Наследники (Путь в архипелаге) - Крапивин Владислав Петрович
Шрифт:
Интервал:
Закладка:
– Можете считать, что застрял по личному делу.
Старик покачал головой и пошел к двери, сутулясь и поглаживая аккуратную, словно уставом подтвержденную лысину. На пороге вдруг оглянулся:
– Тезку своего, Мишку Узелка, помнишь? Опять привезли, слинял из детдома, чертенок. Все равно, говорит, к отцу убегу…
– А знает, где отец-то?
– Знает. Говорит: пусть. Буду, говорит, с ним в бараке на стройке…
Михаил взялся за письма.
…Боже мой, как же изголодались эти неприкаянные, ощетиненные, никому не верящие Узелки, Мартышонки, Колянчики, Петьки Подсолнухи, Кочаны, Томки-растратчицы, если после одного разговора в казенной спальне или гулком ночном вагоне пишут и пишут хмурому парню в милицейском затертом пиджаке. Тому, кого, казалось бы, ненавидеть должны. Конвоиру…
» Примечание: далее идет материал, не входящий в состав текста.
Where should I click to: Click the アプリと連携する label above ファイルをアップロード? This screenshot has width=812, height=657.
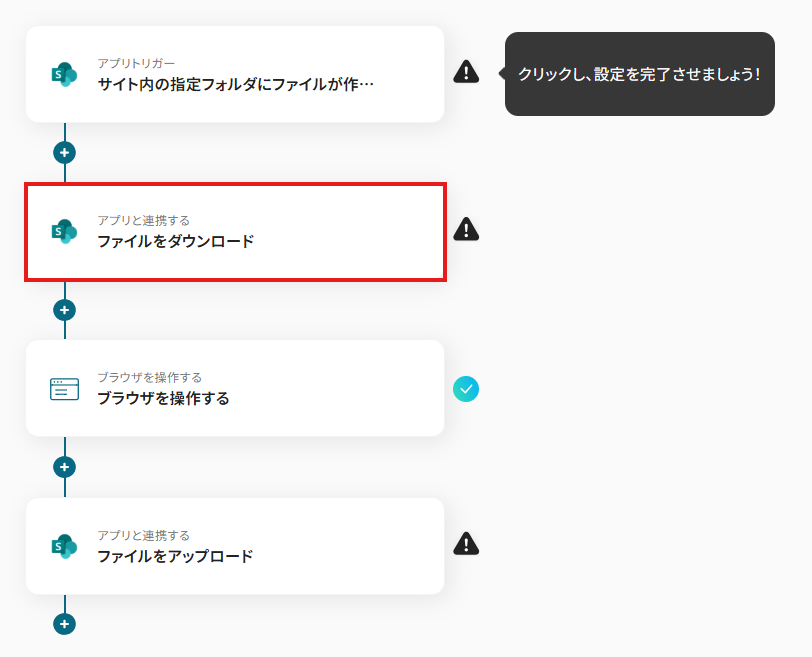coord(144,535)
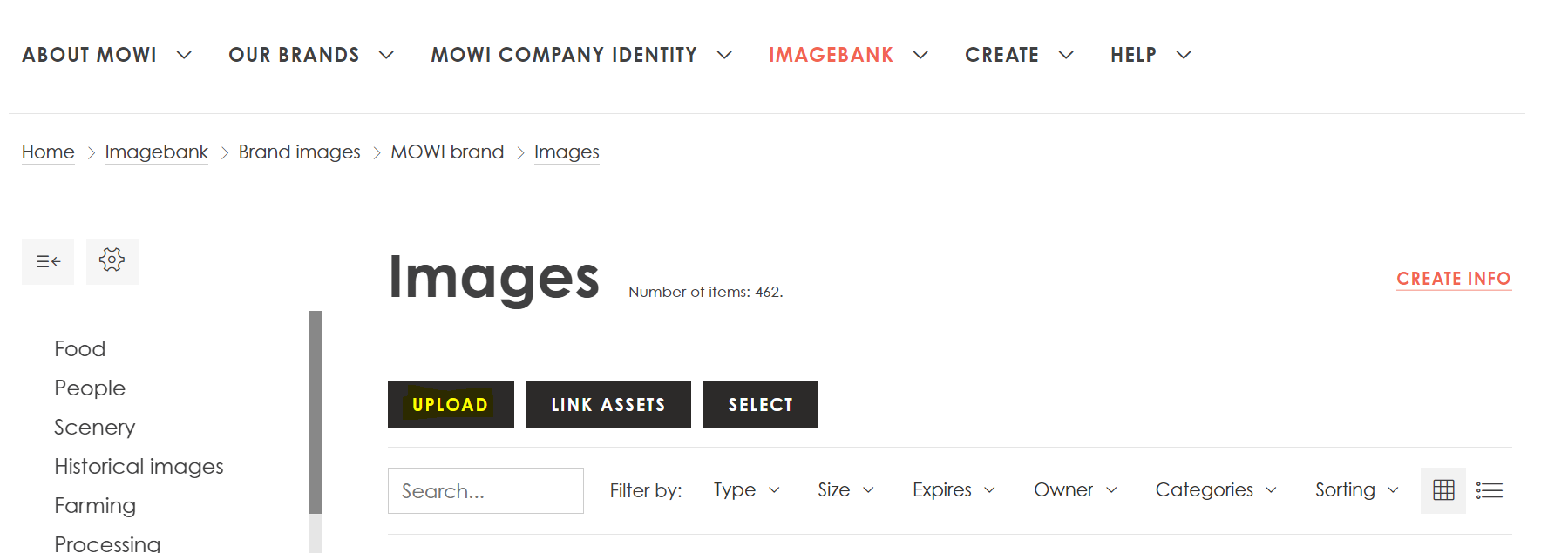The width and height of the screenshot is (1568, 553).
Task: Switch to grid view layout
Action: [x=1442, y=490]
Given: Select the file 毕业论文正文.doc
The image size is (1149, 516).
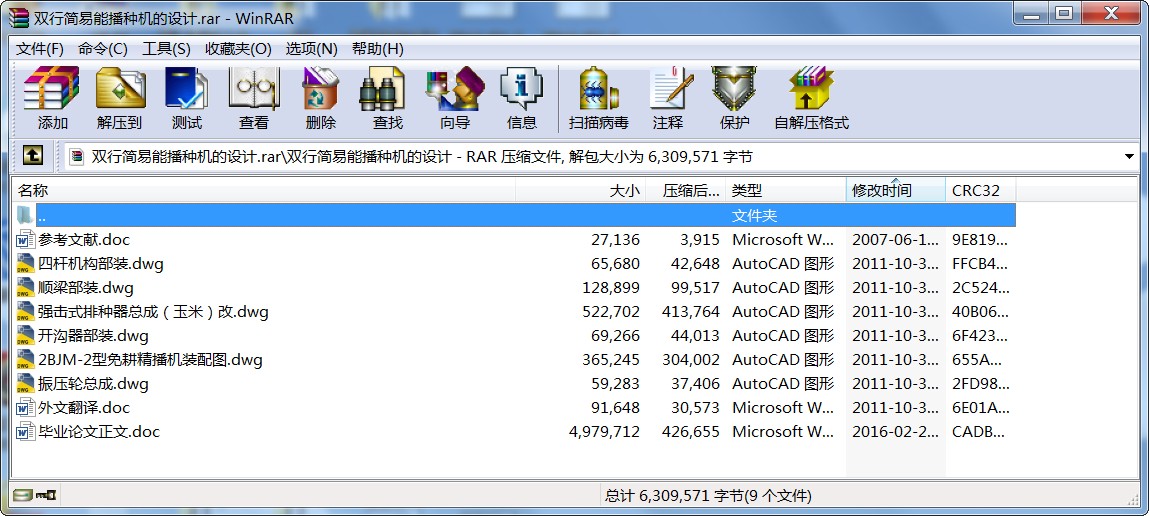Looking at the screenshot, I should [99, 432].
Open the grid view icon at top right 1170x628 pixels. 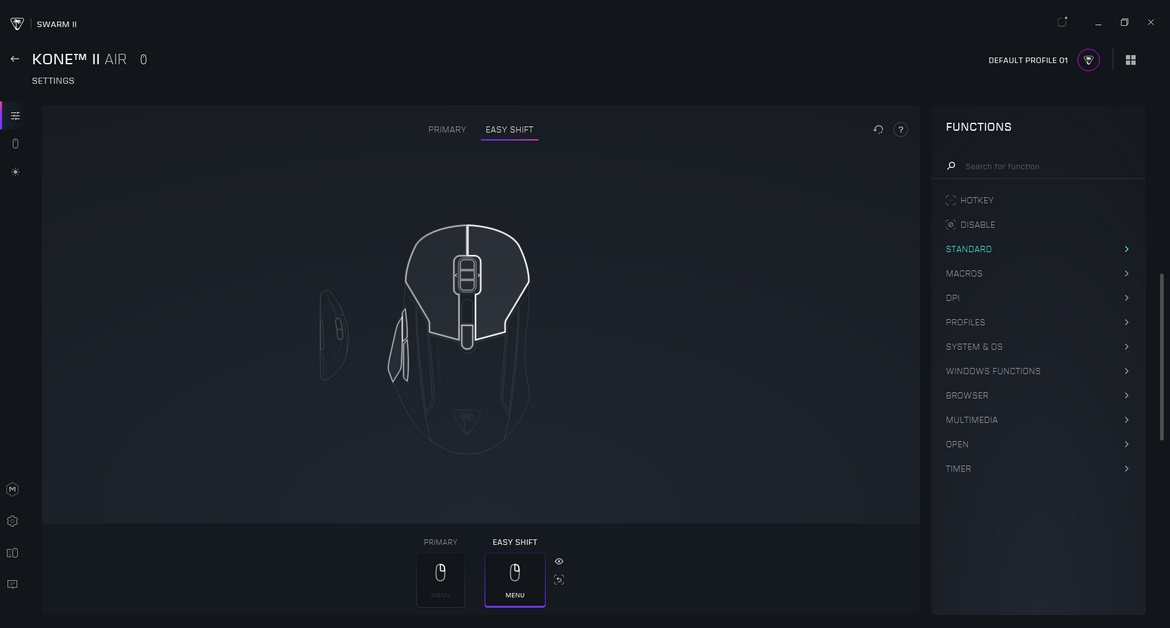(1130, 60)
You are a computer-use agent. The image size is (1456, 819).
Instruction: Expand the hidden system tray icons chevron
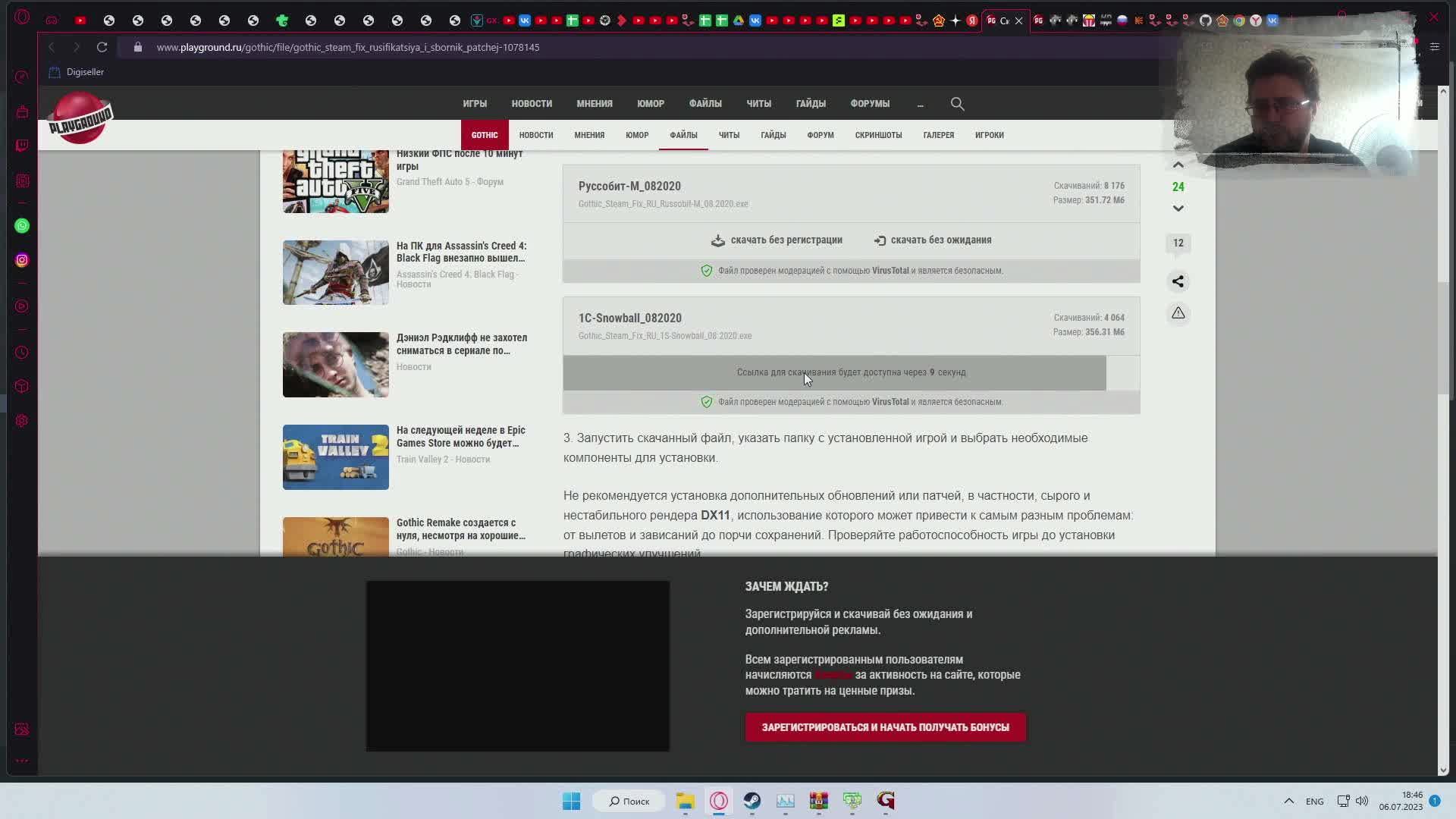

«Я же ничего им такого не говорил. Я же в себе-то разобраться не могу…»
«Здравствуйте, Михаил Юрьевич. С приветом к Вам Зойка. Помните? Я теперь в спецучилище в далеком сибирском городе Коржанске. Училище хорошее, я получаю специальность, а с учебой пока средне, но тоже ничего. Помните тогда наш разговор в вагоне, он мне запал в душу, особенно про то, что нельзя делать свое счастье на чужом горе. Я теперь часто про это думаю, и как мама тогда вся переживала. И как Вы сказали, что если человек хоть немножко еще человек, то все еще может быть хорошее. Я спросила, а как я буду жить, если буду все время думать, что так сильно виновата, а Вы сказали…»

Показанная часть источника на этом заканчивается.